■ Work order ■
Your answer should consist only of the lines below from the one with "720x450 pixels." through the one with "Click the ADD PAGE button", copied exactly.

■ Records provided ■
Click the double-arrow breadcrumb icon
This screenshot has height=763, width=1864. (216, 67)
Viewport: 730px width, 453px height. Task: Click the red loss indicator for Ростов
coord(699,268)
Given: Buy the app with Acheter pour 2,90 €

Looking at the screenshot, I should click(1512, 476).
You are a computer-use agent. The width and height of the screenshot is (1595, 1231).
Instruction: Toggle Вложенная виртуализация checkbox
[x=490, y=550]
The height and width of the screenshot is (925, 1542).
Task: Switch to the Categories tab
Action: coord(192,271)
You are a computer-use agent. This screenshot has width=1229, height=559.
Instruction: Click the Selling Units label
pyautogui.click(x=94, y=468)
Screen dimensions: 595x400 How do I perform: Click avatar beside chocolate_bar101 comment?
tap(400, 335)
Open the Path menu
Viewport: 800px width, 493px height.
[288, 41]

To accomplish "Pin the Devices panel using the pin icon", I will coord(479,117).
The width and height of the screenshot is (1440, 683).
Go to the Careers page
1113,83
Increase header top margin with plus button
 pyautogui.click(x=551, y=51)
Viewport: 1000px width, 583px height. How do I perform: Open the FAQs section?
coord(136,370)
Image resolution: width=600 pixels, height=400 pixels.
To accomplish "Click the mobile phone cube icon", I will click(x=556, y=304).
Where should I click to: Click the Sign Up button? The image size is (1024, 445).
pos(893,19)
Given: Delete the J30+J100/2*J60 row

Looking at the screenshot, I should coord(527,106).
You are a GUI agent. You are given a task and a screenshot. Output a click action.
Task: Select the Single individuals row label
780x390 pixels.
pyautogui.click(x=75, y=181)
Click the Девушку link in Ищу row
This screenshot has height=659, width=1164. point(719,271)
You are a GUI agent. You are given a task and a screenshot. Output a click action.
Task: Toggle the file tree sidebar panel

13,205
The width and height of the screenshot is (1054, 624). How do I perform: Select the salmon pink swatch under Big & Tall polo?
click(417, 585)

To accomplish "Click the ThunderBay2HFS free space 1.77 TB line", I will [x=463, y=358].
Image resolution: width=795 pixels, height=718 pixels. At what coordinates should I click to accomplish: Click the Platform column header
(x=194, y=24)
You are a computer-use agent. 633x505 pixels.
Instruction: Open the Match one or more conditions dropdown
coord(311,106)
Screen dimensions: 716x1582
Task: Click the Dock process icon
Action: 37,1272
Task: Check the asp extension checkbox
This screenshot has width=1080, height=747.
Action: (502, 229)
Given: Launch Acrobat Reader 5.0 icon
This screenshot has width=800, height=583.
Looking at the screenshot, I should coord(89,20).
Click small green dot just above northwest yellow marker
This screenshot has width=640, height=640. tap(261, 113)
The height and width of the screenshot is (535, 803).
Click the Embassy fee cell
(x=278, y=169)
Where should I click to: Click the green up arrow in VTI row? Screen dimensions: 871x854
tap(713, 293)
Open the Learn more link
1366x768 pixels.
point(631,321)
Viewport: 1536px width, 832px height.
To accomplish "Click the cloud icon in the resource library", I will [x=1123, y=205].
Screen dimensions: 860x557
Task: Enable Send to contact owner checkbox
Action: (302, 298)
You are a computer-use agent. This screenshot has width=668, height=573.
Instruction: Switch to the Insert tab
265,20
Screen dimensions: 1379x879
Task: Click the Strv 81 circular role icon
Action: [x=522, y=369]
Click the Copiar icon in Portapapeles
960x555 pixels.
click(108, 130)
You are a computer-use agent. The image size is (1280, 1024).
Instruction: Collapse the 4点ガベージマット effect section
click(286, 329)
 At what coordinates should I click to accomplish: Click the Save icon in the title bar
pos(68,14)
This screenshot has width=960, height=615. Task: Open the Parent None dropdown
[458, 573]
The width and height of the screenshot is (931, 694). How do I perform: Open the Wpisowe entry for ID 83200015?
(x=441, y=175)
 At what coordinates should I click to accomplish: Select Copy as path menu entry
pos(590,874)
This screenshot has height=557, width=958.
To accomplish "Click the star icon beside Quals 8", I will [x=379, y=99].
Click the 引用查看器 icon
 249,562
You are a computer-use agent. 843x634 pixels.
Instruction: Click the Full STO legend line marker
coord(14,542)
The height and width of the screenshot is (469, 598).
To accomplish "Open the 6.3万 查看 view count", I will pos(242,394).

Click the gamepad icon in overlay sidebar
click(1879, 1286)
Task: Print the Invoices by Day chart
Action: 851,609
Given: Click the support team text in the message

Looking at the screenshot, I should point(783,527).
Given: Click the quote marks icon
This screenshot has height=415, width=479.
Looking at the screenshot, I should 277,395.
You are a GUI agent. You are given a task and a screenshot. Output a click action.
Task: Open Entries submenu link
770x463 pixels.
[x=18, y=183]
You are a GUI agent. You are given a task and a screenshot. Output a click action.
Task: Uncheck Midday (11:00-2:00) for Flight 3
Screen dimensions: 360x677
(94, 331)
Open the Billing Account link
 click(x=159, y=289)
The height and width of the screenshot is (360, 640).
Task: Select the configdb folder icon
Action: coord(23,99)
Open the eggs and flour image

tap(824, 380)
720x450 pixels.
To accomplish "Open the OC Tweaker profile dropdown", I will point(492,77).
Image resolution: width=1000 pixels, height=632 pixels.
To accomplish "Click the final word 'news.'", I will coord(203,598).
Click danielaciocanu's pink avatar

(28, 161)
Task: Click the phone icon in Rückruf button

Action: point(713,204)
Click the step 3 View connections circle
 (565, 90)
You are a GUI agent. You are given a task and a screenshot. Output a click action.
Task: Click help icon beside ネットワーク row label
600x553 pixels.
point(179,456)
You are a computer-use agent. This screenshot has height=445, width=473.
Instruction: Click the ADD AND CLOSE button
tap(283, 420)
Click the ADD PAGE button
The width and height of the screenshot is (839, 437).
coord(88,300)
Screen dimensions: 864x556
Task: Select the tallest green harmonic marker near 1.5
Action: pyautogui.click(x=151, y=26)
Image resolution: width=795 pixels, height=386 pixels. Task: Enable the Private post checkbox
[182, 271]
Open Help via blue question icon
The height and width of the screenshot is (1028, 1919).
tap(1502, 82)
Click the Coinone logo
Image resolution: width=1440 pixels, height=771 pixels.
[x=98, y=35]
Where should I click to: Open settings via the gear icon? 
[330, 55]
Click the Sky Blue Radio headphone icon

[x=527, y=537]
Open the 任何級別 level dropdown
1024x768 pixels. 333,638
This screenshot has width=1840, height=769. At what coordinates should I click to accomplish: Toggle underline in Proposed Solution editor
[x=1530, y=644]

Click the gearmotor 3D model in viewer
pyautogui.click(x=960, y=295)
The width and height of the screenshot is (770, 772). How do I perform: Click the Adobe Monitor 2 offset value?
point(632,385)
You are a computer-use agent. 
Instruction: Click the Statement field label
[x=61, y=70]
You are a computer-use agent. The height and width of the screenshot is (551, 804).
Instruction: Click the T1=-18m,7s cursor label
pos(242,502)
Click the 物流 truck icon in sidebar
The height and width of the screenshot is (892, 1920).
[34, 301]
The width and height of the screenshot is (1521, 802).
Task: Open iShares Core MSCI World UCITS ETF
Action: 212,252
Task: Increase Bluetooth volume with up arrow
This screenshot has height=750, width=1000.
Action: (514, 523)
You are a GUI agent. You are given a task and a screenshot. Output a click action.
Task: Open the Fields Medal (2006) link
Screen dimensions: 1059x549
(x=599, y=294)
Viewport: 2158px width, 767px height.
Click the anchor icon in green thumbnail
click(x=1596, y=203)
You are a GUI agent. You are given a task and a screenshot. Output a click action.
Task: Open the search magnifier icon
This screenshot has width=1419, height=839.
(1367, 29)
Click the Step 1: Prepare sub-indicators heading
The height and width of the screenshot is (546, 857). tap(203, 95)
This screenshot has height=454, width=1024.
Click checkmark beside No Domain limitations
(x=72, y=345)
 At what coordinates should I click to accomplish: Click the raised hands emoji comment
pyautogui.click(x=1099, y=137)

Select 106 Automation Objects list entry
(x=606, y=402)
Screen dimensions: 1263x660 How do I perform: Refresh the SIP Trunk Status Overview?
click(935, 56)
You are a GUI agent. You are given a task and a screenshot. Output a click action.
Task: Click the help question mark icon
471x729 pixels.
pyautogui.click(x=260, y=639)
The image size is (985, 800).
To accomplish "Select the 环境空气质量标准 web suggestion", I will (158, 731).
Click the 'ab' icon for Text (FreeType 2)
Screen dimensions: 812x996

■ Task response ■
720x450 pixels.
To accomplish "Open the OC Tweaker profile dropdown", I will point(492,77).
Image resolution: width=1000 pixels, height=632 pixels.
To accomplish "Click the final word 'news.'", I will coord(203,598).
Click danielaciocanu's pink avatar

(28, 161)
Task: Click the phone icon in Rückruf button

Action: point(713,204)
Click the step 3 View connections circle
 (565, 90)
You are a GUI agent. You are given a task and a screenshot. Output a click action.
Task: Click help icon beside ネットワーク row label
600x553 pixels.
point(179,456)
You are a computer-use agent. This screenshot has height=445, width=473.
Instruction: Click the ADD AND CLOSE button
tap(283, 420)
Click the ADD PAGE button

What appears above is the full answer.